Introduction
Wikipedia is the multilingual, Web-based, free encyclopedia that is produced collaboratively by volunteers. According to Alexa Traffic Rankings, Wikipedia consistently ranks in the Top Ten most-visited Web sites in the world. It hosts over 15 million articles in more than 260 languages. Every day, tens of millions of visitors learn more about their world — making nearly a half-million edits and creating thousands of new entries.
Their 'Growing' Challenge
Wikipedia's growth statistics are simply amazing. The organization has faced exponential growth on many fronts since its introduction in 2001. These include:
- Monthly visitor growth from less than 50,000 to over 350 million
- Content growth from less than 100 articles to over 15 million
- Contributor growth from less than 100 to over 300,000
Wikipedia expects the growth in content, contributor and user-base to continue in all directions - and needs a computing infrastructure that will keep the pace.
Their Scale-Out Solution
This phenomenal growth has put constant technical pressure on the performance and scalability of the system. Wikipedia is based on the LAMP stack (Linux, Apache, MySQL & PHP) and has grown from initially employing a single shared server to now being a Top Ten site, with more than 20 replicated database servers delivering up-to-date content to visitors.

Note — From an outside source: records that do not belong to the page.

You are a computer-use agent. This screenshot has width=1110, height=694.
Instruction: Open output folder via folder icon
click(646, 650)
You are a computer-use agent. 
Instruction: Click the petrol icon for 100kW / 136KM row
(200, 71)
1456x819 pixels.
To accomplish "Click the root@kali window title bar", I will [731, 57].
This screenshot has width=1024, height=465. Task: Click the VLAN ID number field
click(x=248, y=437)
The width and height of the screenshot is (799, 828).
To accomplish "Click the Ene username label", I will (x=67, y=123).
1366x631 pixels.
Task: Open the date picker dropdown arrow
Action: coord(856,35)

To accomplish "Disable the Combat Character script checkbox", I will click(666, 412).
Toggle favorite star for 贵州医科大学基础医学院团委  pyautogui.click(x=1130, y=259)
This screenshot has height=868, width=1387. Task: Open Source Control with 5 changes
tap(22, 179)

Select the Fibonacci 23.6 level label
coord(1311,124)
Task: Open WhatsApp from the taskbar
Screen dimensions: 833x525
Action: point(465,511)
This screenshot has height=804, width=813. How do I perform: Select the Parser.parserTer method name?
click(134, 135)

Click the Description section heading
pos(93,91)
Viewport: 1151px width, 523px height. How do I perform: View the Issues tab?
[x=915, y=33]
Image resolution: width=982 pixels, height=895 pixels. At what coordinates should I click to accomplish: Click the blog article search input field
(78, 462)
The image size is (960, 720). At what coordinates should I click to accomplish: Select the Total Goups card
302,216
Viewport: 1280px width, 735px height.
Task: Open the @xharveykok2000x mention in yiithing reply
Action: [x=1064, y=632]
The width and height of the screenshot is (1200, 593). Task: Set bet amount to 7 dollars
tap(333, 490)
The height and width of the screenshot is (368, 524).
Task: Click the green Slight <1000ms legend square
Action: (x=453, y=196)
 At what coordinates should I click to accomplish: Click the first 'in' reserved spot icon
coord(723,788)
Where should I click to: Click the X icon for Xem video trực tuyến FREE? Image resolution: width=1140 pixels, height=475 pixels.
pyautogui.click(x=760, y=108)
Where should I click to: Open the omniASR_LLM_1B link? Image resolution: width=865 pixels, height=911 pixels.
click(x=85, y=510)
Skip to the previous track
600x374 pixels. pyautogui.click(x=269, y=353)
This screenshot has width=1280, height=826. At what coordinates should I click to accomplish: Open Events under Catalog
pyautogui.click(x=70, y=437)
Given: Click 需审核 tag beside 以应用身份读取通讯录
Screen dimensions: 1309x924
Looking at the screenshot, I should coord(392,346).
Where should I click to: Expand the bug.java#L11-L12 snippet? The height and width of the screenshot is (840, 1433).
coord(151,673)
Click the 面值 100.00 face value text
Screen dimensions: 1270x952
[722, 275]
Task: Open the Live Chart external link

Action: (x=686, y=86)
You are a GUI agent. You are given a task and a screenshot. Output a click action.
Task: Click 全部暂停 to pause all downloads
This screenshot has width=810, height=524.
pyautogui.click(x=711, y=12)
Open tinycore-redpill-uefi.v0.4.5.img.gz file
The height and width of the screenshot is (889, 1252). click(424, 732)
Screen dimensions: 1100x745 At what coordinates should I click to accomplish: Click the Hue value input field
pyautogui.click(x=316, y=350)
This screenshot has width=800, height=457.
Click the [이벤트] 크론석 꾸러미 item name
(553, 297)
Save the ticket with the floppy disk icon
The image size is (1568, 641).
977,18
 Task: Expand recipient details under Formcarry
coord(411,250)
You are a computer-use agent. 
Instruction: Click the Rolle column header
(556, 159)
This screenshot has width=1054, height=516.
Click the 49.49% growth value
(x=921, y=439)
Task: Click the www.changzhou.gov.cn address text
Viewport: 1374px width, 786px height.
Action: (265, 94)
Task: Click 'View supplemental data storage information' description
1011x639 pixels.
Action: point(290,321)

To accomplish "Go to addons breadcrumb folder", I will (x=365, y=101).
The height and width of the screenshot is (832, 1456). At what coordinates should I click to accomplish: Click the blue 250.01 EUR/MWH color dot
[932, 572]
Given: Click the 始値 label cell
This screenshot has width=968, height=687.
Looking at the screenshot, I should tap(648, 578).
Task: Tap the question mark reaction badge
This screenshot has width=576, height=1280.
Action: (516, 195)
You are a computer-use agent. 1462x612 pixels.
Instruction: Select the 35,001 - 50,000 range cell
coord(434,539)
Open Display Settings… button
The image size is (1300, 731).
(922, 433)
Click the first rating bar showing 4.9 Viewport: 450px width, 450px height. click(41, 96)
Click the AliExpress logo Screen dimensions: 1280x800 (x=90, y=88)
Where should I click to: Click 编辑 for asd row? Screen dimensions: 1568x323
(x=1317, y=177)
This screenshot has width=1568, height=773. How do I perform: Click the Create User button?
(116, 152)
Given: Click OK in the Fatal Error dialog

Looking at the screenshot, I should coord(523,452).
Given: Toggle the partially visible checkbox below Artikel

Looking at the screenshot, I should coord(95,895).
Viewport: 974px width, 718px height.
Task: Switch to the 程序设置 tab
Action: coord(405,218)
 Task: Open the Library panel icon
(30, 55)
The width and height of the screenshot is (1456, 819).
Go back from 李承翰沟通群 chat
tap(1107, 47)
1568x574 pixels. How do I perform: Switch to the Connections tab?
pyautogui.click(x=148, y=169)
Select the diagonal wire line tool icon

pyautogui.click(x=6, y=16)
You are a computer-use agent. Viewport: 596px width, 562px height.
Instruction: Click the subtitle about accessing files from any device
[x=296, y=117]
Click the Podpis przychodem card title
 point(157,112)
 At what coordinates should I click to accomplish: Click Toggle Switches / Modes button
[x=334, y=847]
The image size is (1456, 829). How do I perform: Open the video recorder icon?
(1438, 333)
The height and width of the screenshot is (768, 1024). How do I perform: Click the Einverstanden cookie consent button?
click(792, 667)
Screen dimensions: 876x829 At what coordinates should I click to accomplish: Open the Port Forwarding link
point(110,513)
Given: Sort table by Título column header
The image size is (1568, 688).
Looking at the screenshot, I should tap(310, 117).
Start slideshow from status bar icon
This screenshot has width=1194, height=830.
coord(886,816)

Additionally, lightweight MySQL instances are spread out on application servers as a distributed archive solution.
Wikipedia relies upon MySQL replication to scale-out their database infrastructure and accommodate more visitors, more articles and more contributors. This architecture also allows them to save significantly on hardware costs. Since they add new servers only on an incremental, as-needed basis, they can delay their new hardware purchases until more powerful machines drop to lower, commodity prices.